Mas falar sobre o que é ter a “escalada no sangue” não é uma tarefa fácil e certamente será um desafio tentar traduzir em palavras um sentimento tão profundo, mas… mão no magnésio e vamos embora.
Comecei a escalar tarde, aos 21 anos, mas acho que sempre fui escaladora. Por isso, assim que comecei a escalar, me viciei. Sim, tenho que confessar que, ainda hoje (11 anos depois desse início), sou viciada em escalada. Me atirava nas pedras, nas vias sem pensar em conseqüências e fui aprendendo aos poucos como utilizar todo o equipamento disponível e a realizar os procedimentos quase que adequadamente. Com uma grande disponibilidade de tempo, escalava quase que diariamente.

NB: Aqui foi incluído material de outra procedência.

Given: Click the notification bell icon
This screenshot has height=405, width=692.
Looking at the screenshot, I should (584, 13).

Depois de 11 anos me atirando em diversos tipos de via, vejo que a escalada faz parte de quem eu sou e de como eu me defino. Tudo em minha vida, atualmente, gira em torno de montanhas, vias, escaladas e parceiros de aventuras. E vejo que ter e sentir a escalada nas veias vai além do grau que escalamos, quantas vias fizemos, com que frequência escalamos, quanta força temos no braço ou quão bom é nosso equilíbrio. Isso tudo faz parte do lado objetivo de escalar e que, na realidade, é facilmente ensinada e absorvida. É a parte mental, filosófica e espiritual da escalada que juntas formam a base de ter ou não a “escalada no sangue”. Ter a “escalada no sangue” é amar o esporte, mas não se contentar em apenas faze-lo. É fazer da “escalada” um estilo de vida e abraçar com vontade e determinação as lições que tiramos de cada dia nas montanhas e atingir um equilíbrio espiritual que vem apenas com esse estilo de vida tão único. É saber que sua personalidade é grandemente definida como: “sou escalador/a” e ponto. E que se, por algum motivo, uma pequena parte disso é tirada deles, seria como arrancar uma parte vital de seu corpo, de sua alma.

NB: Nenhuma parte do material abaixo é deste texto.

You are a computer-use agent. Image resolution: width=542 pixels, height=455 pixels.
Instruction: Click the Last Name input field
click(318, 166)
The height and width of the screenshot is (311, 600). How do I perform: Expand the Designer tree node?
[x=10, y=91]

Ter “escalada no sangue” é nunca se contentar com pouco. É ter o desejo de ir além, de se arriscar, de desafiar seus limites. É estar, literalmente, suscetível a grandes quedas e a recompensas incríveis e indescritíveis. É fazer a caminhada e chegar na base de uma parede, olhar para cima e se sentir pequeno, quase que impotente frente a grandiosidade da montanha. É sentir um frio imenso na barriga ao olhar a via, mas mesmo assim dar o primeiro passo para entrar na dança da verticalidade da escalada. Para aqueles que têm a escalada correndo em suas veias, estar na frente de uma cordada é um método de meditação.

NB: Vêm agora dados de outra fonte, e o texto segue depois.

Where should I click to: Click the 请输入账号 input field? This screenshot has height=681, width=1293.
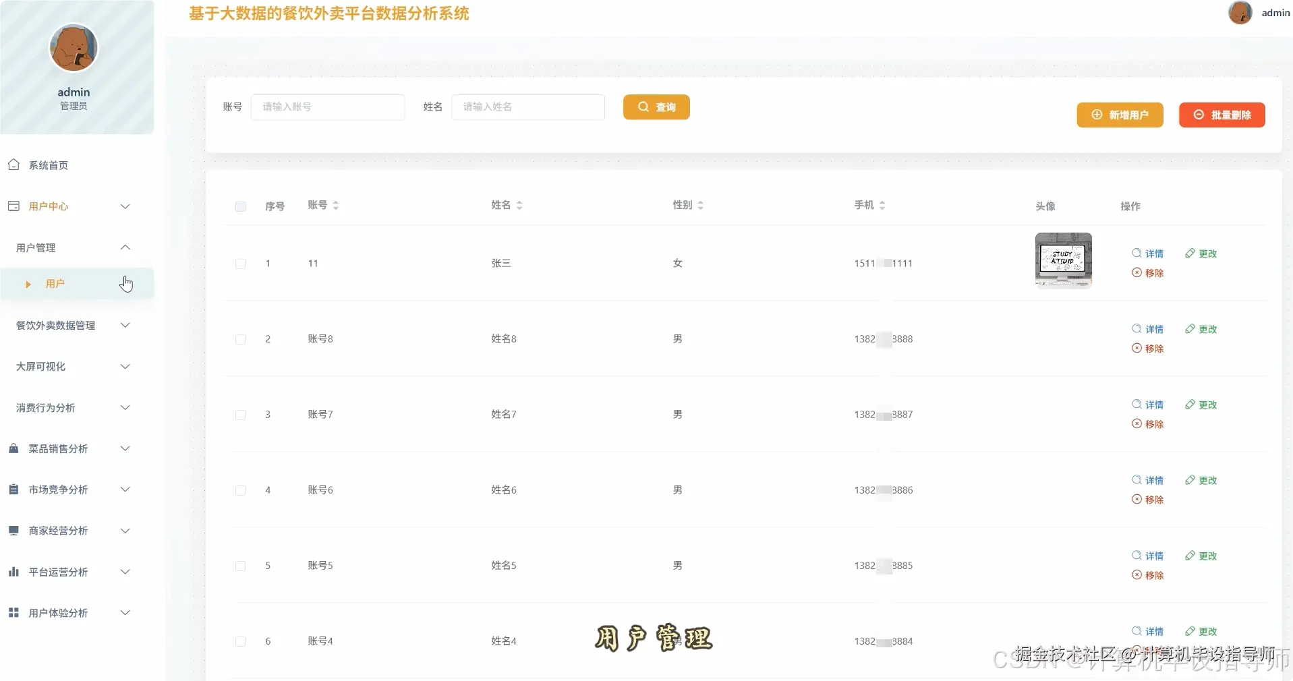click(x=328, y=107)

Não existe outro lugar, hora ou atividade que estimule uma maior concentração ou um maior desligamento dos problemas e do mundo ao redor. Ignorando a fala do parceiro apreensivo, o escalador coloca a mente em outra dimensão e o foco se volta para a complexidade do momento: controlar a respiração, movimentos, equilíbrio e estado mental para passar um lance mais complicado… nada no mundo mais existe, apenas a dança vertical.
A realidade das palavras vindo de baixo e da situação só atinge o escalador depois da liberação da adrenalina através de um grito, expiração profunda ou risos descontrolados após ter finalizado aquele movimento desafiador. É assim que construímos nossa personalidade, felicidade e ficamos mais perto de nos tornarmos seres completos. É se sentir em casa nas montanhas, como em nenhum outro lugar do mundo e amar o sentimento de paz e tranquilidade que vem com o “estar e escalar” montanhas. Sentir a “escalada no sangue” é ter as montanhas na mente, no coração e na alma; sabendo que apenas escalando você tem a sensação de liberdade total, de segurança e acima de tudo de plenitude absoluta.